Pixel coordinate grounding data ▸
*** Begin section ***

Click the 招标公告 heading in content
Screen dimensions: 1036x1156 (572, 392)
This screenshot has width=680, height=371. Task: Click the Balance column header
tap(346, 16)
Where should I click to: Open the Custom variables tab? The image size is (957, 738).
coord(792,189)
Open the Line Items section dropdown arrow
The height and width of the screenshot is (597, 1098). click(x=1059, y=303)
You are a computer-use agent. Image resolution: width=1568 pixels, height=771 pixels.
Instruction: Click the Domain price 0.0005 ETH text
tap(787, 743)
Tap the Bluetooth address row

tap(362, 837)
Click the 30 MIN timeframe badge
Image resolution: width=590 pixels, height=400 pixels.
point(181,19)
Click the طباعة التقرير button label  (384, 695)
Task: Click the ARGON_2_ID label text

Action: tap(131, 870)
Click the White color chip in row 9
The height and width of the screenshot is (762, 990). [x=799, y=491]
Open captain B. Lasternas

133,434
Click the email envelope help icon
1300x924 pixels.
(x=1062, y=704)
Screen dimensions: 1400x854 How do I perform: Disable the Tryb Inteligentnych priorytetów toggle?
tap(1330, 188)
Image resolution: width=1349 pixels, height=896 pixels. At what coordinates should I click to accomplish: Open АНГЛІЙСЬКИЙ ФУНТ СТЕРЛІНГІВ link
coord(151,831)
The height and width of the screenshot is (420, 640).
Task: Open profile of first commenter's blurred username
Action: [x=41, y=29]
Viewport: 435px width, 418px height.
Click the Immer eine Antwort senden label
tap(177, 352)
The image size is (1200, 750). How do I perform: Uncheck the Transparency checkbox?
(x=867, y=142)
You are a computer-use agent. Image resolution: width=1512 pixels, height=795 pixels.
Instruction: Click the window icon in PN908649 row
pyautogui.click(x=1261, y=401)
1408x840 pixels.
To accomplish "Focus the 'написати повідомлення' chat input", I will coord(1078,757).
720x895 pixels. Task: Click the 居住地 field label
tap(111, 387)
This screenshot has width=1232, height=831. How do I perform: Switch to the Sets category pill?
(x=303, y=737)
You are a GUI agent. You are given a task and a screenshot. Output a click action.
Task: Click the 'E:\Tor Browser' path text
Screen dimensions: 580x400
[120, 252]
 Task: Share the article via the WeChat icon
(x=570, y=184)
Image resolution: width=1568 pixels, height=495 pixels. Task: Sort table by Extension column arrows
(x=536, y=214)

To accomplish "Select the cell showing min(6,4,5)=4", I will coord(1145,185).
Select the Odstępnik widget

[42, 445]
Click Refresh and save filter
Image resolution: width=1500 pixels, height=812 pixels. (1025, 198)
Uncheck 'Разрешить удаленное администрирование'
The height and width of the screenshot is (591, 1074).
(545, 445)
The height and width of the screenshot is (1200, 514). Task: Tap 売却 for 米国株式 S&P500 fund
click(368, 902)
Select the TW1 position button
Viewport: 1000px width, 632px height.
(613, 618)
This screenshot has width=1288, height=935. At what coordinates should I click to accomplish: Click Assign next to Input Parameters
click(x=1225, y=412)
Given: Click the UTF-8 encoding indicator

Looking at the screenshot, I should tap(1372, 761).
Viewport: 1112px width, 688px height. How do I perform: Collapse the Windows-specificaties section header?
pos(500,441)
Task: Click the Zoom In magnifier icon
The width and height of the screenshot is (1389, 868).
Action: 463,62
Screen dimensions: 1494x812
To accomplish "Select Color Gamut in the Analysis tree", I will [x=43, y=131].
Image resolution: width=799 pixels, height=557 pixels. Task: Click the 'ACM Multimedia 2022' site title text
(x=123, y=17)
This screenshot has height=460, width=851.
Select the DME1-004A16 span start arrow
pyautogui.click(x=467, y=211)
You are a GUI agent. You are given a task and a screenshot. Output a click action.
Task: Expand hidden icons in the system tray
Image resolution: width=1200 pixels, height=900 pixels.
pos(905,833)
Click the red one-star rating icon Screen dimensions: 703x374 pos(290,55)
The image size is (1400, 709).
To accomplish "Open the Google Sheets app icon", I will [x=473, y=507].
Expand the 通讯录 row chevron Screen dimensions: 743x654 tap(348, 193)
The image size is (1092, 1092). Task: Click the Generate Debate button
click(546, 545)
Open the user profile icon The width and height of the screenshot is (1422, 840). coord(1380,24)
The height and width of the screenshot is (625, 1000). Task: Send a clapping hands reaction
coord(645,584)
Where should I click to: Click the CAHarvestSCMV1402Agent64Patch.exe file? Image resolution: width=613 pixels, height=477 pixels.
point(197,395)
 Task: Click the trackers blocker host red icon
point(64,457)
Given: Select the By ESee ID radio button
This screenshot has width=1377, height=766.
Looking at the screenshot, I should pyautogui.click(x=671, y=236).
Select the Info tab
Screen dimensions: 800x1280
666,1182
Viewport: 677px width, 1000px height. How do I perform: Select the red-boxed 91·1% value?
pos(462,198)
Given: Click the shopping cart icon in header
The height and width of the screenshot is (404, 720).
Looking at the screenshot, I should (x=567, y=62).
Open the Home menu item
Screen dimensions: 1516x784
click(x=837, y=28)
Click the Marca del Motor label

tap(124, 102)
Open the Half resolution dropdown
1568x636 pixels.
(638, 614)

*** End section ***

What is needed ▸ In how many lines above does the word "will" appear? Answer with only the number.

Answer space ▸ 4